Так определял Пушкин свой характер не только в беседе с Кс. Полевым. В письме к В.П. Зубкову от 1 декабря 1826 года он пишет: «Мой нрав – неровный, ревнивый, обидчивый, раздражительный и, вместе с тем, слабый». В другом письме Пушкин пишет: «Я мнителен и хандрлив (каково словечко?)». Пересмотрите с этой точки зрения письма Пушкина. Вечный, неизменный лейтмотив: скука, скука; тоска, тоска… «Я сегодня зол». «Если бы знал ты, как часто бываю я подвержен так называемой хандре». «Скучно, моя радость, вот припев моей жизни». Скучно на юге, скучно в Михайловском. Тоска в Петербурге, тоска в Москве. Цитировать можно до бесконечности. И рядом с этим – пара бессменных «жизнерадостных» цитат, удостоверяющих несокрушимое жизнелюбие Пушкина – письмо его к Плетневу от 22 июля 1831 года: «Опять хандришь! Эй, смотри: хандра хуже холеры…» – и письмо к Нащокину в октябре 1835 года о том, как хорошо жить нехолостяком, окруженным шумящею молодою порослью.

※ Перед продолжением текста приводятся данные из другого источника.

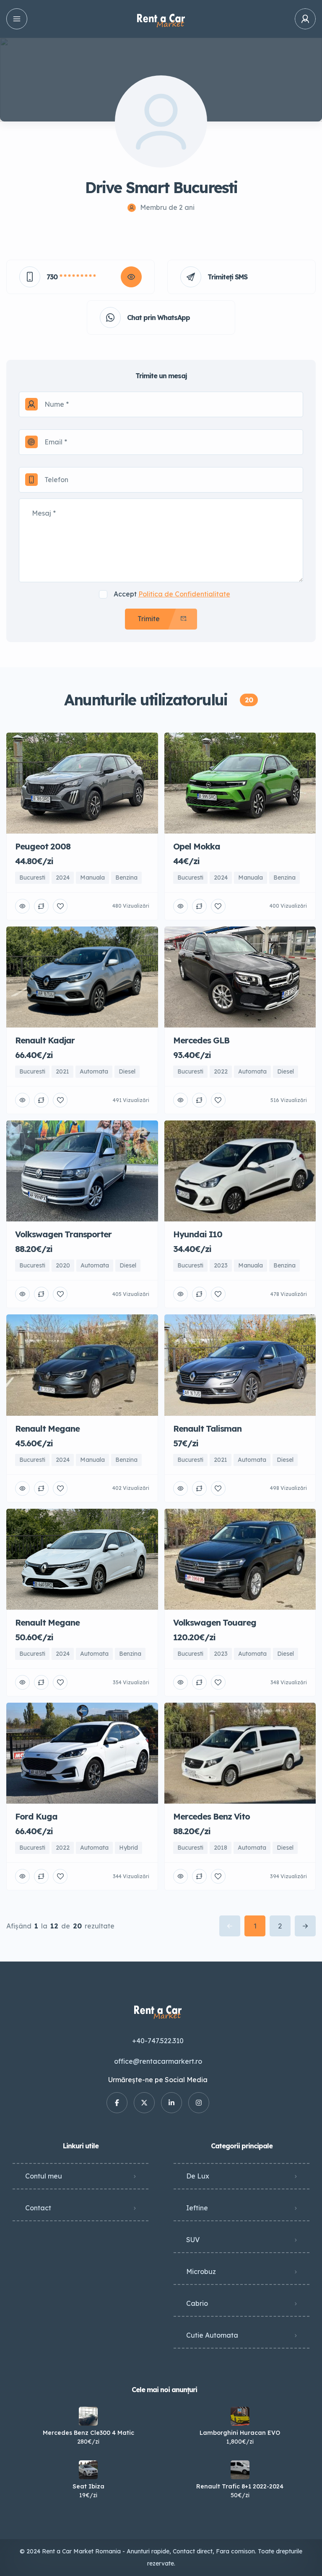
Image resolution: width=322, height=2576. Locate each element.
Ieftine (197, 2208)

Возражают: эти нерадостные настроения Пушкина вызывались тяжелыми обстоятельствами, в которых он находился. Но жизнерадостность не в том, чтобы радоваться жизни в моменты счастья. В жизни самого несчастливого человека бывают дни и недели, когда вдруг судьба осыплет его радостью, окружит блеском солнца, сверкающею зеленью, влюбленными девичьими улыбками. В эти минуты быть жизнерадостным немудрено; таковы у Пушкина были, например, недели, проведенные осенью 1820 года в Гурзуфе. Жизнерадостность в том, чтобы силою своею жизненности одолевать всякое горе, всякую тоску и скуку, чтобы ударам судьбы противопоставлять ту «могучую стойкость», которою были сильны древние эллины и выразители их духа – Гомер и Архилох. Архилох говорит:
Но и от зол неизбывных богами нам послано средство.
Стойкость могучая, друг, – вот этот божеский дар.
То одного, то другого судьба поражает. Сегодня
С нами несчастье, и мы стонем в кровавой беде.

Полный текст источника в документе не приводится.